O governo cubano disse que publicará a taxa de câmbio do peso cubano diariamente no site do Banco Central de Cuba, sinalizando que poderia flutuar ao invés de permanecer em sua taxa historicamente fixa – algo que também poderia tornar Cuba sujeita à inflação.
A inflação pode acentuar a escassez de bens de uso diário – já crítica em razão do embargo imposto pelos EUA. A desvalorização da moeda também ocorre em um momento em que um dos principais apoiadores do país, a Venezuela, está esem condições de ajudar, uma vez que enfrenta as próprias sanções americanas e a hiperinflação, que atingiu uma impressionante taxa anual de 2.665%.
Embargo em curso
As sanções dos Estados Unidos contra Cuba estão em vigor desde que o presidente John F Kennedy impôs um embargo comercial em 1962 na esperança de forçar os irmãos Castro – incluindo Fidel, que foi primeiro-ministro de Cuba de 1959 a 1976 e depois seu presidente até 2008; Raul, que substituiu Fidel como presidente do país; e seu irmão mais velho Ramon, que foi ativo na revolução de 1959.

- **Material extraído**
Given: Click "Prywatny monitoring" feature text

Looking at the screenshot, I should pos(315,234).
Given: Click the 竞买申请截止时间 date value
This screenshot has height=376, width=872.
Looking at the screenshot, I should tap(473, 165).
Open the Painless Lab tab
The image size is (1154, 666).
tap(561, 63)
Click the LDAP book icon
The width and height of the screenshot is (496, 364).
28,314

- **O que se pede**
Reproduza sem nenhuma alteração o trecho do texto sobre o câmbio em Cuba que começa nas palavras "O governo cubano" e termina logo depois de "anual de 2.665%.".

- **Resposta abaixo**
O governo cubano disse que publicará a taxa de câmbio do peso cubano diariamente no site do Banco Central de Cuba, sinalizando que poderia flutuar ao invés de permanecer em sua taxa historicamente fixa – algo que também poderia tornar Cuba sujeita à inflação.
A inflação pode acentuar a escassez de bens de uso diário – já crítica em razão do embargo imposto pelos EUA. A desvalorização da moeda também ocorre em um momento em que um dos principais apoiadores do país, a Venezuela, está esem condições de ajudar, uma vez que enfrenta as próprias sanções americanas e a hiperinflação, que atingiu uma impressionante taxa anual de 2.665%.